**Problem requirements**.
Of the lines in the data below, write out exactly those from the one holding "Viewport: 323px width, 304px height." through the one holding "Task: Close the preferred sources dialog", both included.

____

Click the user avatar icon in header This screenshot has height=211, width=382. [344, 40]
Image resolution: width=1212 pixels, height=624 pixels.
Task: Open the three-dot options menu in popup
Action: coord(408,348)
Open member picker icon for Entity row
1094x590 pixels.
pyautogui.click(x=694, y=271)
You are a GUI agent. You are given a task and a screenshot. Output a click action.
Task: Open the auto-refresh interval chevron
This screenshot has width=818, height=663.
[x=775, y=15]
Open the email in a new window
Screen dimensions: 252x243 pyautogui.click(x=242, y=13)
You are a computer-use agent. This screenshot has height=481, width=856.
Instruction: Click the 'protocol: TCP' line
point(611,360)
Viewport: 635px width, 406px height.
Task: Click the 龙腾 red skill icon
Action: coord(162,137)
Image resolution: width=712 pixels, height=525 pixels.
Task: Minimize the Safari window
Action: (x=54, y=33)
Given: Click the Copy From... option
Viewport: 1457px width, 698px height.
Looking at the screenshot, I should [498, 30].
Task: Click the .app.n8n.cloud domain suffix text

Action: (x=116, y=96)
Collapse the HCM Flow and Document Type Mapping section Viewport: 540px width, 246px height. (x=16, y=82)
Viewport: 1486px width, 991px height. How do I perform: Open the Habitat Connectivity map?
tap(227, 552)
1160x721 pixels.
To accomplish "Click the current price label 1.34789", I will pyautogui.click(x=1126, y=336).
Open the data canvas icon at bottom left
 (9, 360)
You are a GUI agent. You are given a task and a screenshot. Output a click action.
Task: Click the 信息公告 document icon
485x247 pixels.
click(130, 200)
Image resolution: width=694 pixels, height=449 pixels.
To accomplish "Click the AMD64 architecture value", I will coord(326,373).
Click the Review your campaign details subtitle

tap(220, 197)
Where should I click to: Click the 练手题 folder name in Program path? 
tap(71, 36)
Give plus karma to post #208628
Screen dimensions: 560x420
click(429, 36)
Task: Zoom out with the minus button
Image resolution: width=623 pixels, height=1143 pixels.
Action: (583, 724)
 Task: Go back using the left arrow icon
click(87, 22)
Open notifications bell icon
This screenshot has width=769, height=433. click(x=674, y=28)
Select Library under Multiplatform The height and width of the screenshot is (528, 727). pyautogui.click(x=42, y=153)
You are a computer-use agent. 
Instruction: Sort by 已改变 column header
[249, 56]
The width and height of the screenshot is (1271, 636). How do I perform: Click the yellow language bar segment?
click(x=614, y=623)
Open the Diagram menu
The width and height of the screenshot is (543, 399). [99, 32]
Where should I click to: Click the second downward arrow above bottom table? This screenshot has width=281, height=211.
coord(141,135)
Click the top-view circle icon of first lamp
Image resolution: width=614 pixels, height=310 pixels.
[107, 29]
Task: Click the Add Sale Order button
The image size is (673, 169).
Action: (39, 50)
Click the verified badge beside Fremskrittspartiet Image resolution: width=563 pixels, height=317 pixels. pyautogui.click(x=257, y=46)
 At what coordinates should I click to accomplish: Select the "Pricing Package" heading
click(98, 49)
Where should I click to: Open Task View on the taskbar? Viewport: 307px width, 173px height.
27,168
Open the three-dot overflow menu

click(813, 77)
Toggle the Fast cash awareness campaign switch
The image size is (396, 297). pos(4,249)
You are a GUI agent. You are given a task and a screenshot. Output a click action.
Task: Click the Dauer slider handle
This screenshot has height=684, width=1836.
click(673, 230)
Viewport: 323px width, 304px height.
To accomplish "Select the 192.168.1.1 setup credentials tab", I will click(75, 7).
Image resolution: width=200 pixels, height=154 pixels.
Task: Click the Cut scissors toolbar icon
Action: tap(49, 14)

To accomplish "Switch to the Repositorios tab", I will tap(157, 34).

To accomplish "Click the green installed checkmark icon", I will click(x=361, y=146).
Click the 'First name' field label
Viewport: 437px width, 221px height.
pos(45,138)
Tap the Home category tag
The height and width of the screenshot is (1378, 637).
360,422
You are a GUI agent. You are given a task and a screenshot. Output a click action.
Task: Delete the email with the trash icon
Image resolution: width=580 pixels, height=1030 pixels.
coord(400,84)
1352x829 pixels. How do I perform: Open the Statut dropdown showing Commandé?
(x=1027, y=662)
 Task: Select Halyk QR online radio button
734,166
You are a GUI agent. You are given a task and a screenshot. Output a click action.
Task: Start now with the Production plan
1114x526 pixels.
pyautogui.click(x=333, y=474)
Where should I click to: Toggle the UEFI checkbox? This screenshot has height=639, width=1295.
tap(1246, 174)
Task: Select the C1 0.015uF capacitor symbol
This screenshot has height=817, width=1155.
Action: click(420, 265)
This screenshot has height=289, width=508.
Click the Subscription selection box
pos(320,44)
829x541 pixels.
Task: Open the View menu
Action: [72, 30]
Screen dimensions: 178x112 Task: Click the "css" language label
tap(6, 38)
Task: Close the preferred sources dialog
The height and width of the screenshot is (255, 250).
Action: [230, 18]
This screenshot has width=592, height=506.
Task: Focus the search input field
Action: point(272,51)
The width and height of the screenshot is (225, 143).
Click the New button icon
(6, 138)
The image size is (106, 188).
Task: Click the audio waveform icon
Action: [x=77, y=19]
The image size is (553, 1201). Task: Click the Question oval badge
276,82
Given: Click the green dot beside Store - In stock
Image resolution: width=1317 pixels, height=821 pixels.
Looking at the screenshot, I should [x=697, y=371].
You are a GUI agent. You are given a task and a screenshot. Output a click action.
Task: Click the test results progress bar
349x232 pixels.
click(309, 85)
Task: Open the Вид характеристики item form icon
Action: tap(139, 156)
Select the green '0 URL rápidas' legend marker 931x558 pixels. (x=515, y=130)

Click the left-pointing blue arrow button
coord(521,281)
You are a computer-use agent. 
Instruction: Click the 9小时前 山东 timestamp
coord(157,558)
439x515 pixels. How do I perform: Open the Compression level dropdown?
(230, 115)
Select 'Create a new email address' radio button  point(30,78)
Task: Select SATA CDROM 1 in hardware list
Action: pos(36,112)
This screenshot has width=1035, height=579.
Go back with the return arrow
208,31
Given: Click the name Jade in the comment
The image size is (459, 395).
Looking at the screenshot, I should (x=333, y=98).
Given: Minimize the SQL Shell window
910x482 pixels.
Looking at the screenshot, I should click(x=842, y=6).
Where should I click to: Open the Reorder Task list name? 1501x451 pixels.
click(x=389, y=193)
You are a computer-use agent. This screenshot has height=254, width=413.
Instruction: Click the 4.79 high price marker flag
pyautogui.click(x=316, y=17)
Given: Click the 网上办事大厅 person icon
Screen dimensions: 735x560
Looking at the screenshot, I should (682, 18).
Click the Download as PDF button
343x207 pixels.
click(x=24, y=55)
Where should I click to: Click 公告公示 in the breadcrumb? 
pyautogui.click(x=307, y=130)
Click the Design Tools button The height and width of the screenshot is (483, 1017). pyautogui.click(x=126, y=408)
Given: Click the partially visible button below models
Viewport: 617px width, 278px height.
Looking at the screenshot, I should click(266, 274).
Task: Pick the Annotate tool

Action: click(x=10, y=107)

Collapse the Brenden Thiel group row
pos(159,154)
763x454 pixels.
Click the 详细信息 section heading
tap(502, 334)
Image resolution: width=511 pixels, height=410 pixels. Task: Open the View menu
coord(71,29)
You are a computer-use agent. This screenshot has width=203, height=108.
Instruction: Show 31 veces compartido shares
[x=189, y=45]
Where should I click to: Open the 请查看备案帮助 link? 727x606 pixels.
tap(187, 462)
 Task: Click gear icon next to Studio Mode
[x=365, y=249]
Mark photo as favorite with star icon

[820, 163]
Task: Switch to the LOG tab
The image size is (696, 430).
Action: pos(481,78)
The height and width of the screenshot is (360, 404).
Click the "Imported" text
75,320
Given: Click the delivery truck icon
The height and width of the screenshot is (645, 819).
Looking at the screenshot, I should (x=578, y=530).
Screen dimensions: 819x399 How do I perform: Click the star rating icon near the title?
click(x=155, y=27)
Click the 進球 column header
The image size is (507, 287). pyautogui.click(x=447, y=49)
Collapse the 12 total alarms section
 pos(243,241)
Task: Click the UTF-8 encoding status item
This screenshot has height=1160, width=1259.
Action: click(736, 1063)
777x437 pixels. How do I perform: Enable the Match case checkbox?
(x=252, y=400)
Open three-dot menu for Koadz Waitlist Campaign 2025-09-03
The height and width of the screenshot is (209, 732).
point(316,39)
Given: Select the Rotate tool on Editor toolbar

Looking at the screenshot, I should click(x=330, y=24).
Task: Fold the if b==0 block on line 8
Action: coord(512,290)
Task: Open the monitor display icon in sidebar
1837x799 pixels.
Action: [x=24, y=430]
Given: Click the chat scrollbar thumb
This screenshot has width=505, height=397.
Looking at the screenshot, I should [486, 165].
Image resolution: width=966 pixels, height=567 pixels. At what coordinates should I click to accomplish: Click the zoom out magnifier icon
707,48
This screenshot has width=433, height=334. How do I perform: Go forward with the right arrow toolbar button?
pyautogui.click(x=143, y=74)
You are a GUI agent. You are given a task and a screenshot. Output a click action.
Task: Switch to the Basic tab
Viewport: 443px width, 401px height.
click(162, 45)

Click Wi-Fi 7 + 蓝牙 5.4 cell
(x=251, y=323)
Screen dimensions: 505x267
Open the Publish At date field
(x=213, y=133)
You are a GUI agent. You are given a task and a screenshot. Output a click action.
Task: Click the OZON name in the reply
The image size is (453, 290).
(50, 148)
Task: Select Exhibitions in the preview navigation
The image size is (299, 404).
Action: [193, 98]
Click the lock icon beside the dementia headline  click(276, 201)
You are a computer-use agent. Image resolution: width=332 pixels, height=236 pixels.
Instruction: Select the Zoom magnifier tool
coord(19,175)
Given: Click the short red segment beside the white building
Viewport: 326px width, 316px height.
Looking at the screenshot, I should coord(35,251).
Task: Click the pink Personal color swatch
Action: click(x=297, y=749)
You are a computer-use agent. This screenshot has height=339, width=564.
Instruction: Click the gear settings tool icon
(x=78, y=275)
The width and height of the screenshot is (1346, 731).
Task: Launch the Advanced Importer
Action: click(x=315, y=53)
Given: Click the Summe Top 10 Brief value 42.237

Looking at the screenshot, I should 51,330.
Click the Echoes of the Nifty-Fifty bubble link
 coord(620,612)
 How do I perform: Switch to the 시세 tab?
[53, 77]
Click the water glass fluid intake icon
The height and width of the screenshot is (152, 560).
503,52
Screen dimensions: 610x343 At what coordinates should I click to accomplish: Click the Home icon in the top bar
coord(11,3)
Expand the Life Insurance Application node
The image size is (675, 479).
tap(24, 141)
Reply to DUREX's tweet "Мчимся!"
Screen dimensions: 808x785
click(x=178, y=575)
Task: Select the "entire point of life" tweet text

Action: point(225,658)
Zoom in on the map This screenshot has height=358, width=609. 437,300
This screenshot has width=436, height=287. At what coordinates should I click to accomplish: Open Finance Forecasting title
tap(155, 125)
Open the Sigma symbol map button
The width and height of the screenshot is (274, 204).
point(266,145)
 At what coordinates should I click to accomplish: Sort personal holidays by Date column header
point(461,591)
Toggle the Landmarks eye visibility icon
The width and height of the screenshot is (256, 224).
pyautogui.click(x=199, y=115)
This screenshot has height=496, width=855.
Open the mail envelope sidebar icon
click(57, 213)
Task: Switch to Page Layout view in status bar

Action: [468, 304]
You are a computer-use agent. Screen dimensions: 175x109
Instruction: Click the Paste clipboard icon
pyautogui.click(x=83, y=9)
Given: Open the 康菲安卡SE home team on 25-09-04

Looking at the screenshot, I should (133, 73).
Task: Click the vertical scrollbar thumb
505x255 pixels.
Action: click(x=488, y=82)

____

**Answer for this exercise**.
Viewport: 323px width, 304px height.
To accomplish "Select the 192.168.1.1 setup credentials tab", I will click(75, 7).
Image resolution: width=200 pixels, height=154 pixels.
Task: Click the Cut scissors toolbar icon
Action: tap(49, 14)

To accomplish "Switch to the Repositorios tab", I will tap(157, 34).

To accomplish "Click the green installed checkmark icon", I will click(x=361, y=146).
Click the 'First name' field label
Viewport: 437px width, 221px height.
pos(45,138)
Tap the Home category tag
The height and width of the screenshot is (1378, 637).
360,422
You are a GUI agent. You are given a task and a screenshot. Output a click action.
Task: Delete the email with the trash icon
Image resolution: width=580 pixels, height=1030 pixels.
coord(400,84)
1352x829 pixels. How do I perform: Open the Statut dropdown showing Commandé?
(x=1027, y=662)
 Task: Select Halyk QR online radio button
734,166
You are a GUI agent. You are given a task and a screenshot. Output a click action.
Task: Start now with the Production plan
1114x526 pixels.
pyautogui.click(x=333, y=474)
Where should I click to: Toggle the UEFI checkbox? This screenshot has height=639, width=1295.
tap(1246, 174)
Task: Select the C1 0.015uF capacitor symbol
This screenshot has height=817, width=1155.
Action: click(420, 265)
This screenshot has height=289, width=508.
Click the Subscription selection box
pos(320,44)
829x541 pixels.
Task: Open the View menu
Action: [72, 30]
Screen dimensions: 178x112 Task: Click the "css" language label
tap(6, 38)
Task: Close the preferred sources dialog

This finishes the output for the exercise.